Allí parado, pensé en mis compañeros que tienen infinitamente mayores conocimientos tecnológicos de los míos, que persisten en un subsuelo. Supuse que sí podrían entender un poco mi desventura y rescatarme. Pero al final, vi gente en un lugar, contra unas máquinas, y me acerqué, para mirar qué era eso. Como si observara desde un barranco y allá abajo solo se vieran piedras filosas, con miedo a caerme, con miedo a desbarrancarme al tocar una de esas máquinas.

Hasta que le hablé a un chico: un pibe que resultó bien piola.

–¿Me ayudás?

–¿Para cuál querés?–, me dijo.

Yo nena, yo princesa, ¿la dan?–. En mi infortunio dudé, como los afiches aparecen y desaparecen de los paneles… Ya nada tenía claro, a esa altura de los acontecimientos. Me había mareado. Esto es lo que me había pasado.

–Sí, la dan. Es la que yo voy.

Hizo tac, tac, tac, me mostró un mapa de la sala y me dijo: «¿Dónde querés ir?»
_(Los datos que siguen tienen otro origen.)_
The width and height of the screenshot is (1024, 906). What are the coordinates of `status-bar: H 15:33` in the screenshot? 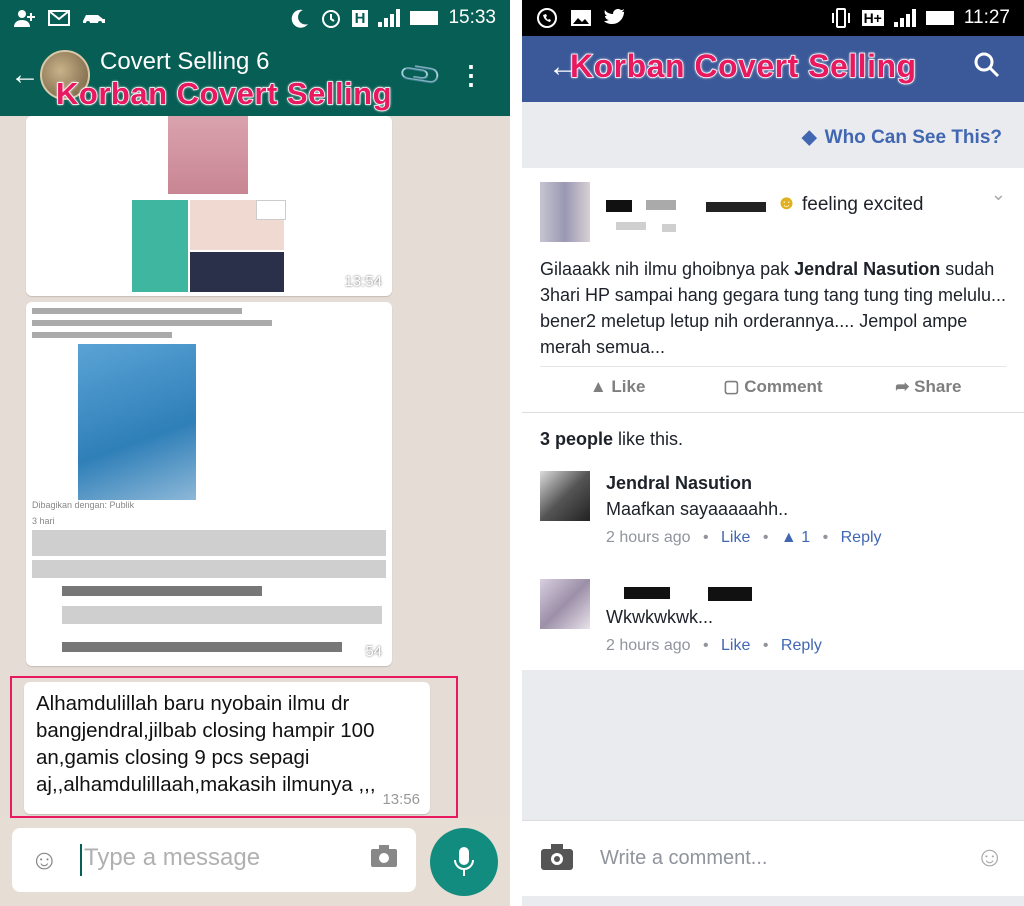 It's located at (255, 18).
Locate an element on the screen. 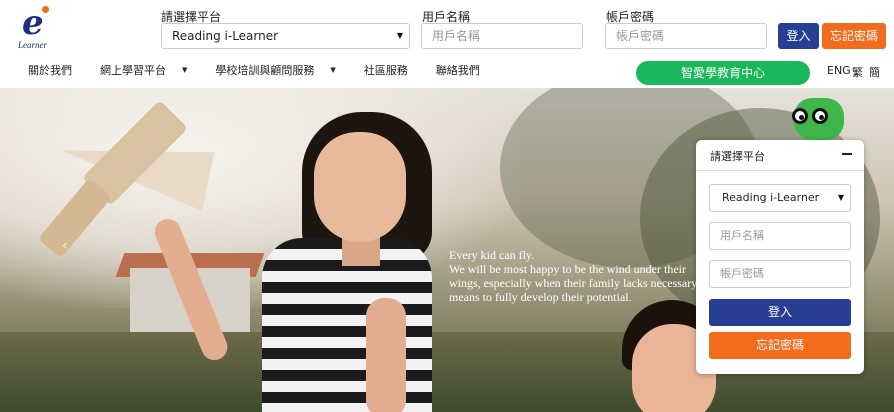 Image resolution: width=894 pixels, height=412 pixels. logo-dot is located at coordinates (46, 10).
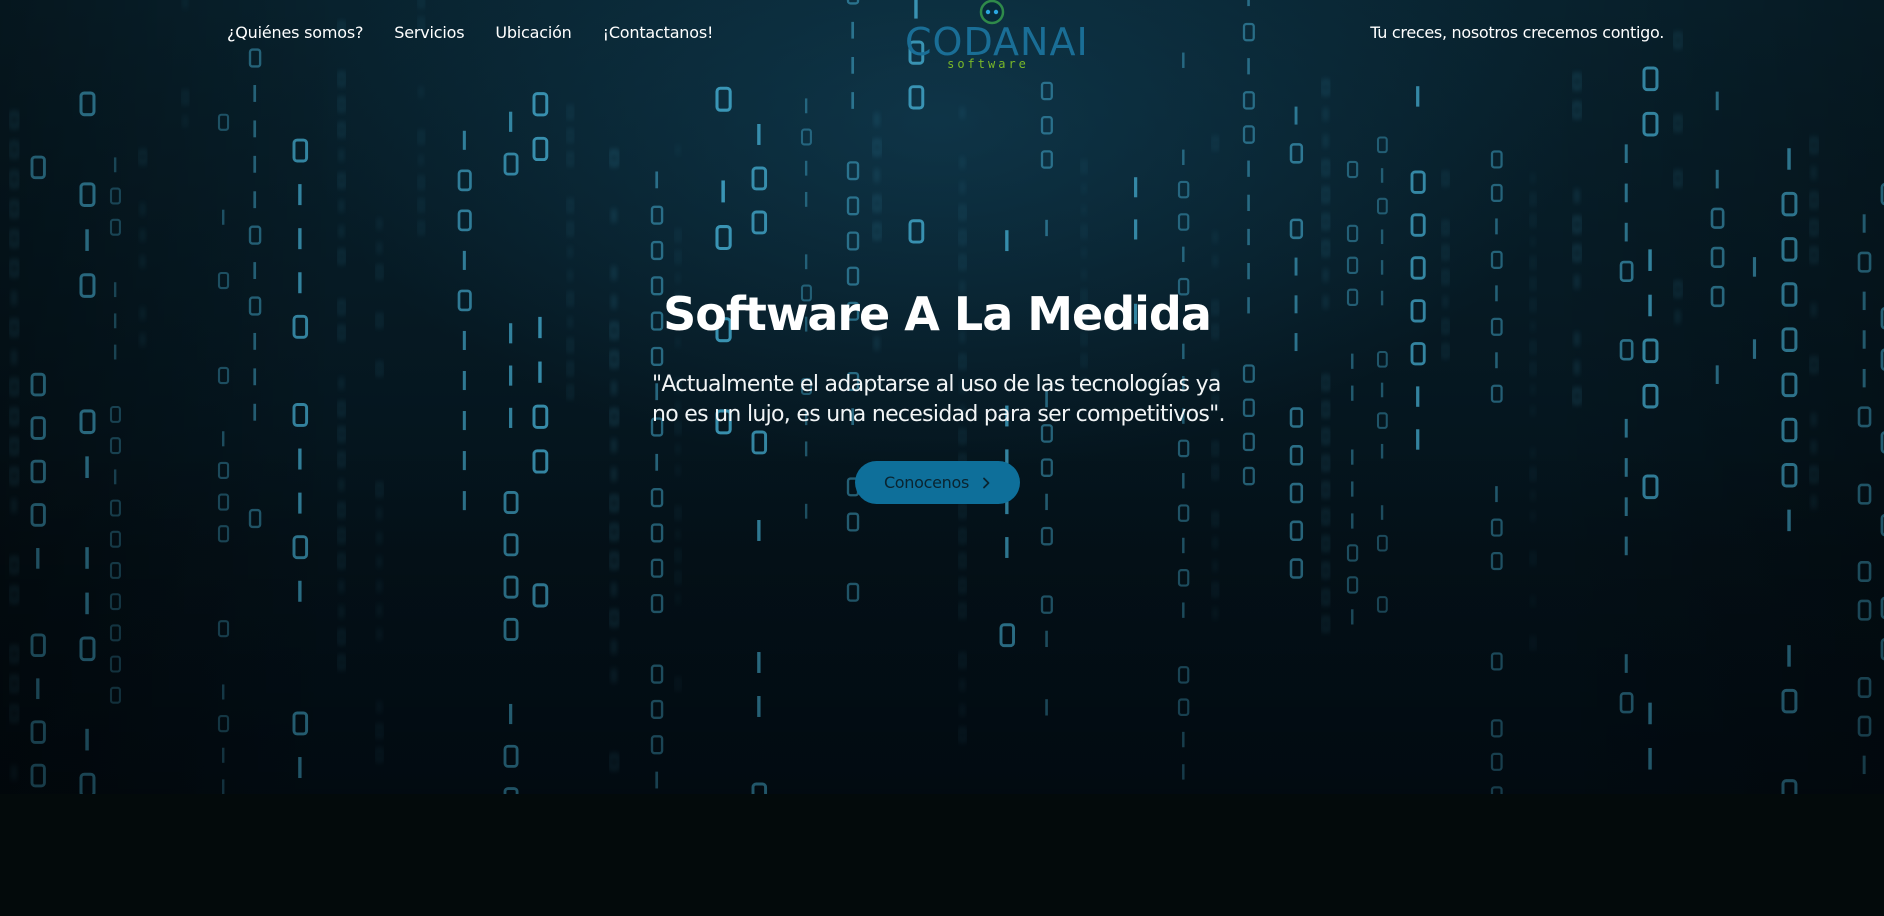 Image resolution: width=1884 pixels, height=916 pixels. What do you see at coordinates (988, 64) in the screenshot?
I see `logo-subtitle: software` at bounding box center [988, 64].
Casi sin entender qué hacía, puse el dedo, apunté esperando acertar que fuera una butaca el lugar donde estaba poniendo el dedo y el pibe otra vez hizo tac, tac, tac. Me hizo pasar la tarjeta por un sitio. Yo miraba deslumbrado y agradecido, como si un náufrago me hubiera tomado la mano y me hubiera subido al bote salvavidas. Uso mucho esa idea de salvarme en medio de un naufragio. De cuando todo parece perdido y te salvan.

Después, no funcionaban las escaleras mecánicas. Cosa natural, no pensada para los veteranos. Y peor cuando las rodillas de este veterano estaban fatales, peores que nunca. Debí buscar cómo subir al último piso, a la sala 8 dónde daban la película. La sala estaba repleta y esa fue la primera satisfacción.

Antes recordé que soy muy dependiente y siempre estoy derivando a que alguien haga las cosas. Pensé que a mucha gente de mi generación le debe suceder eso. Es una ruptura muy fuerte con ese pasado bastante inmediato en que todo era de otro modo. Quizás es una rebeldía: ¿cómo no va a haber una persona, una sonrisa, alguien, cuando te acercás a un mostrador? Y que te respondan, te traten bien. Ingresás a pedir algo a un gran salón sin alma y no sentirte desairado. Encima, la caída de puestos laborales que eso conlleva.

También recordé en ese momento un pensamiento metafórico que me embarga recurrentemente: yo me morí en 1970, se murió mi mundo. Tiene que ver con la manera de trascurrir el tiempo: por ejemplo, había trabajo para todos, era un mundo con trabajo. Escribía cosas como la de protestar por que en el mundo hubiera quien golpeara chapitas durante seis horas por día y solo eso: ojalá ahora todos pudiéramos estar con trabajo. Y también recordé que en ese tiempo me pasaba cuatro o cinco días por semana en el cine de mi pueblo, Cardona. En la fila 5 o 6, asientos 19 y 20: con mi amigo Beto no nos perdíamos película. Vendíamos limones, hacíamos cualquier cosa para tener para la entrada. Pero un día me fui del pueblo y cuando volví, cuatro o cinco años después, había allí un supermercado. Al cine lo había llevado la televisión, como ahora a la televisión la lleva por delante Netflix o Amazon.

La otra arista de esta historia se engancha con la satisfacción de haber contemplado que el cine de Palermo, donde se dio la película, en ese media tarde del domingo, se colmó de los espectadores. Como tantas y tantas salas, con esas películas requieren de un promedio venta de entradas para seguir en cartelera.

Después vino la película.

Estaba por comenzar, me encontraba sentado y lo vi entrar al pibe. Lo vi tan libre y yo tan prisionero del pasado. Pensé: estoy tan grande que lo último que me falta es votar derecha.